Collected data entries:
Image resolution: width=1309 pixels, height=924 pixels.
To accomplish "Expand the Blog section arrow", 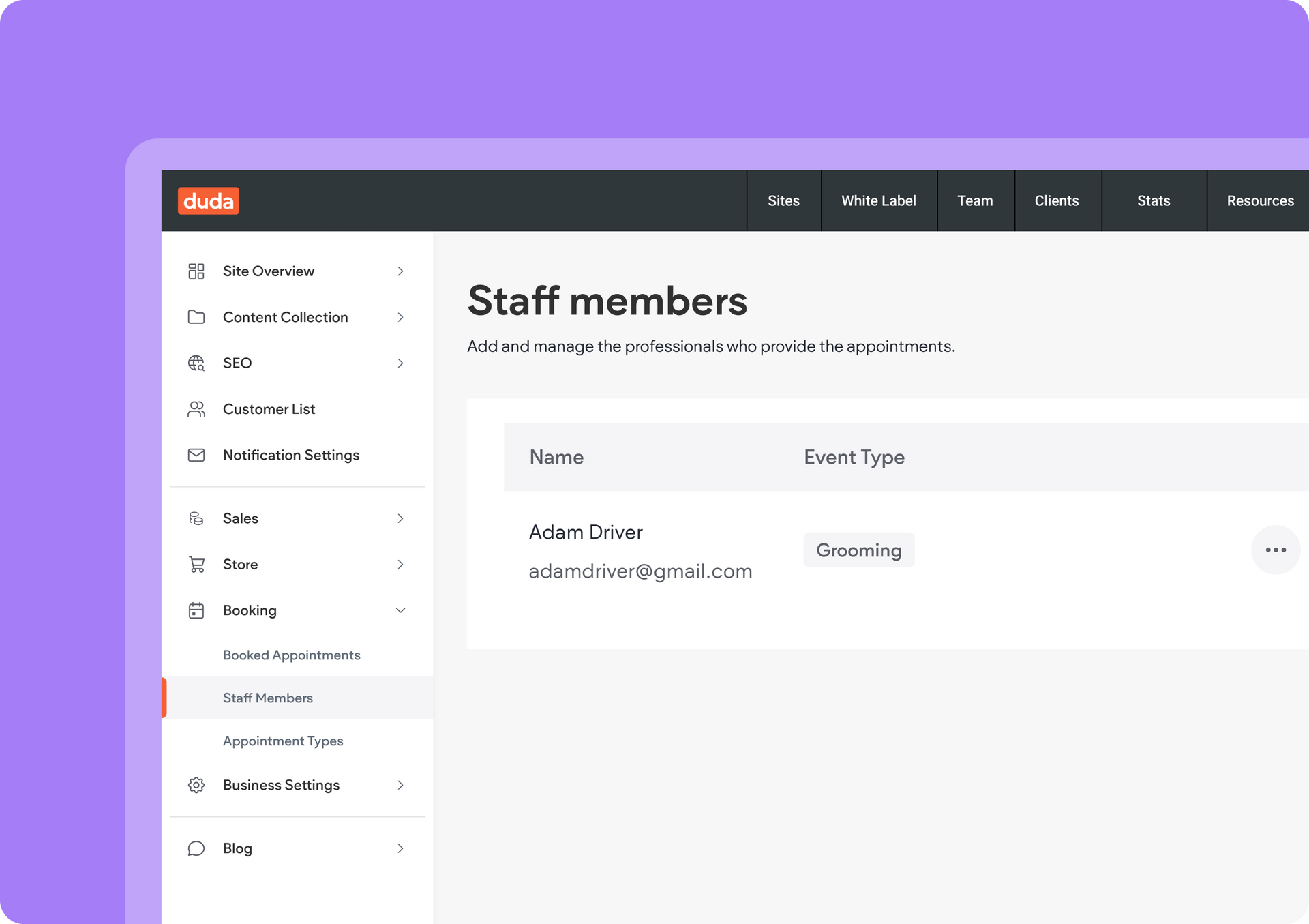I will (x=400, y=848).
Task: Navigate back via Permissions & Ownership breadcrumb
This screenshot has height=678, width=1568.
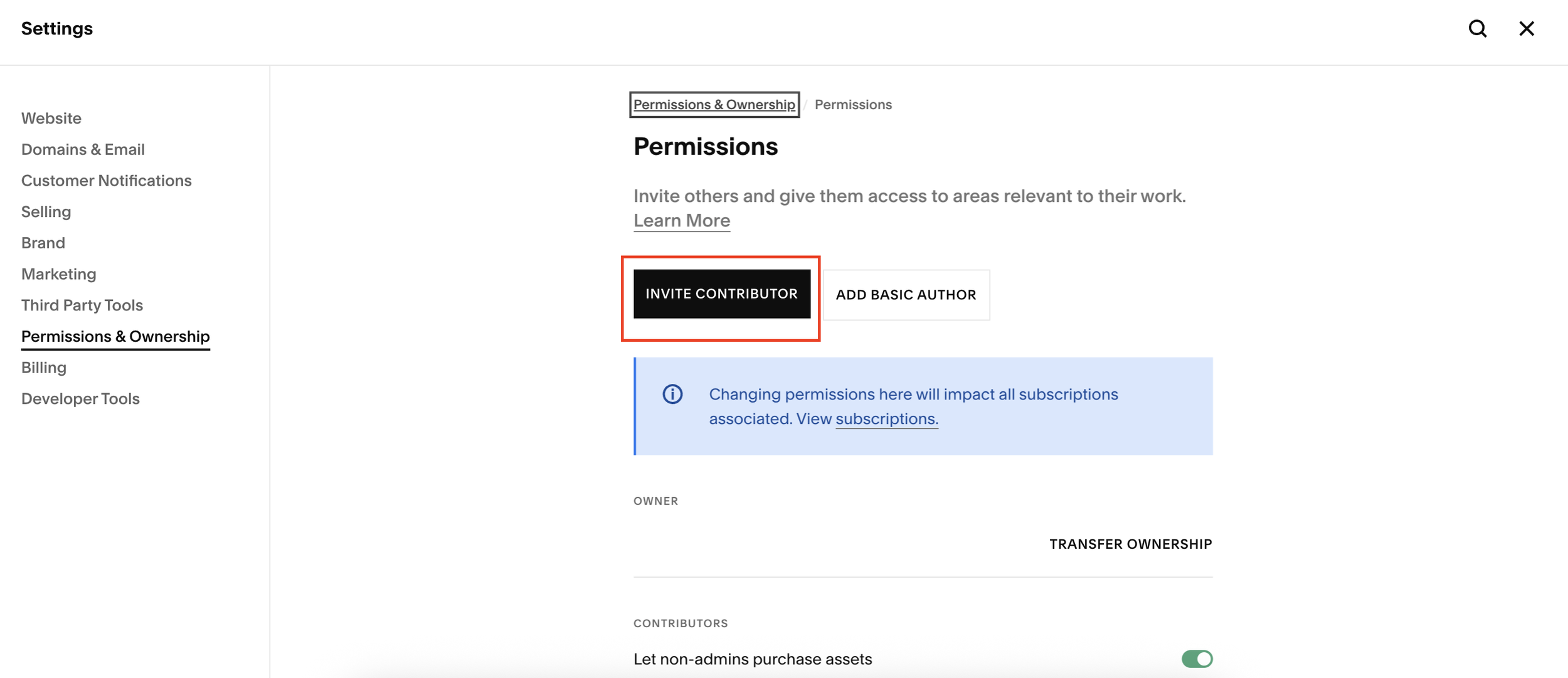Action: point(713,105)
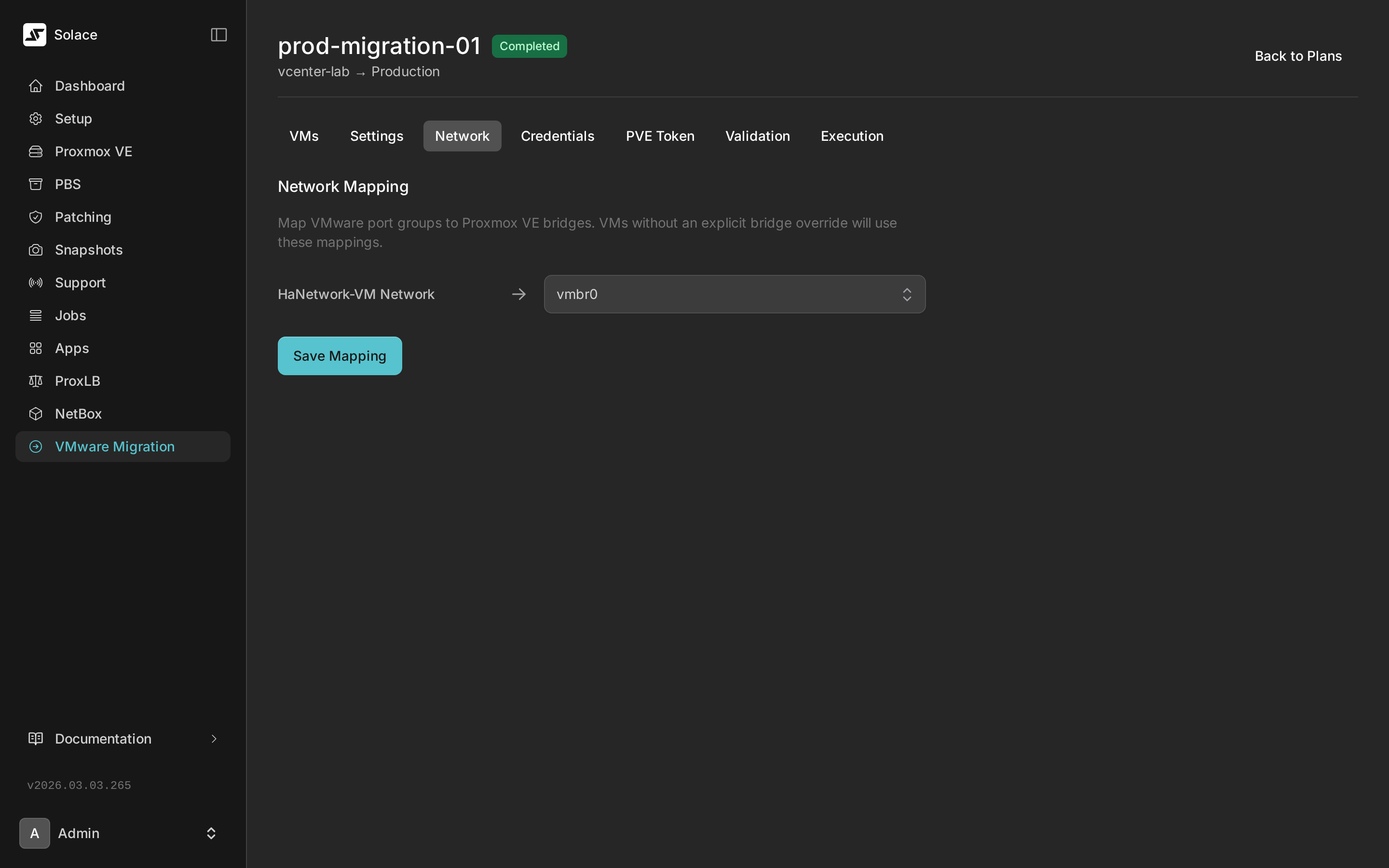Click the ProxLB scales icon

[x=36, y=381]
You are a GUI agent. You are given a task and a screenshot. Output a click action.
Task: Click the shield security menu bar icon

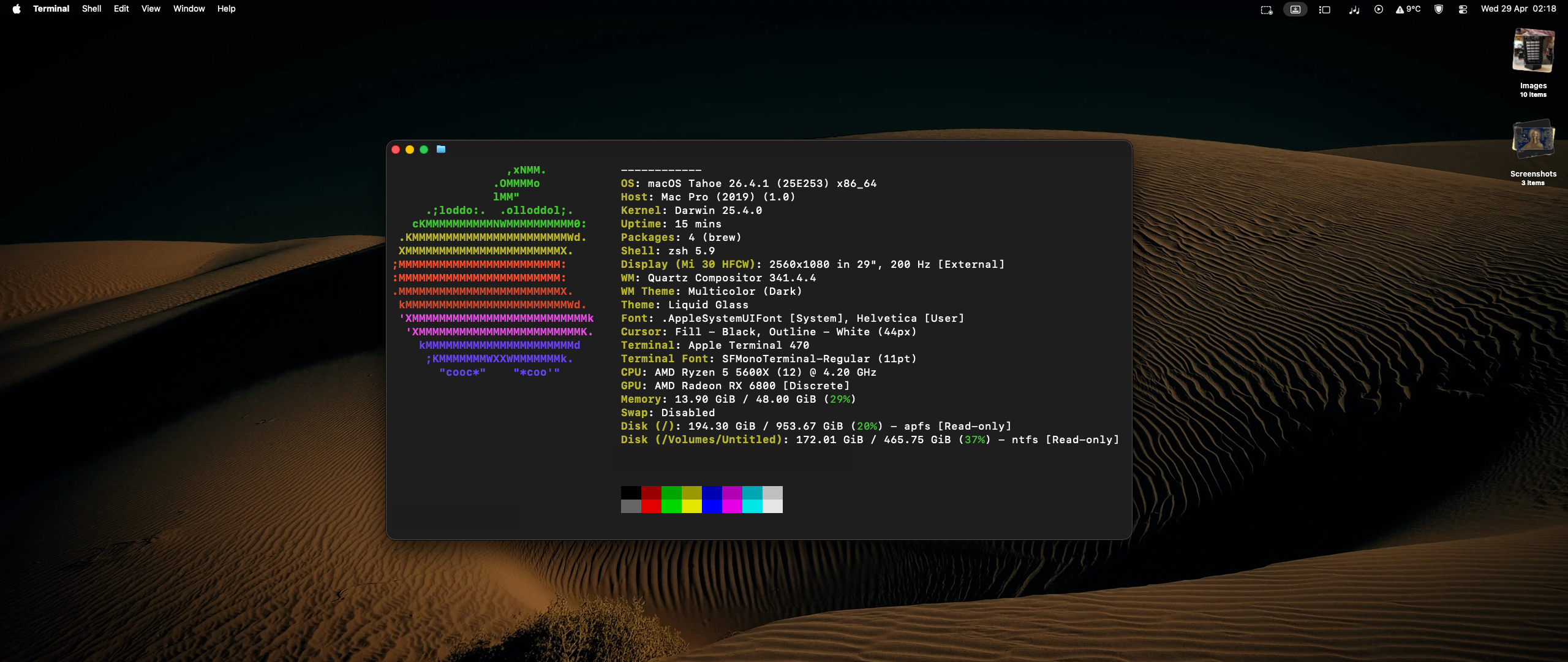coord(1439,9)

• _About this exercise_
Every line from the one with "This screenshot has height=678, width=1568." through the end of the records above belongs in the answer, copied exactly; no picture does.

• _Written response_
This screenshot has height=678, width=1568.
Action: point(713,105)
Click the ProxLB scales icon

[x=36, y=381]
You are a GUI agent. You are given a task and a screenshot. Output a click action.
Task: Click the shield security menu bar icon

coord(1439,9)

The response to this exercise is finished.